Anders als bei vielen anderen VPN-Lösungen ist die Zertifizierung der Lancom-Firmware sehr umfangreich: Sie umfasst neben der VPN-Standortvernetzung auch die Bereiche Backup und Redundanz, Routing, Firewalling, die Unterstützung digitaler Zertifikate, Netzvirtualisierung und Management.
com!: In welchen Größenordnungen bewegen sich die Kosten für eine solche Zertifizierung?

Koenzen: Die Kosten lagen in unserem Fall im hohen sechsstelligen Bereich. Bei schlechteren Grundvoraussetzungen können sie sicherlich noch deutlich höher ausfallen.
com!: Werden die Zertifikate von den Kunden wahrgenommen oder sogar explizit nachgefragt?
Koenzen: Ja, es besteht großes Interesse. Insbesondere im öffentlichen Sektor steigt die Nachfrage nach unseren zertifizierten VPN-Routern stark an, angefangen bei Kommunen über Landesverwaltungen bis zur Bundesebene.
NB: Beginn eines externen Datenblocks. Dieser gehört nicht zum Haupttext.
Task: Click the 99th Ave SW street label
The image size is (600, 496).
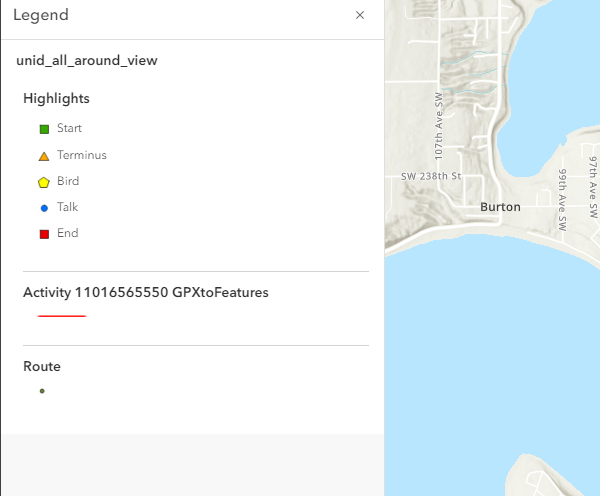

Auch aus dem Bereich BOS, also Behörden und Organisationen mit Sicherheitsauftrag, mehren sich die Anfragen. Die Nachfrage aus der freien Wirtschaft steigt ebenfalls an, wenn auch merklich langsamer.
com!: Würden Sie es wieder machen?

Koenzen: Auf jeden Fall. Derzeit denken wir über unsere erste Re-Zertifizierung nach, um neue Funktionen in den geprüften Routern verfügbar zu machen.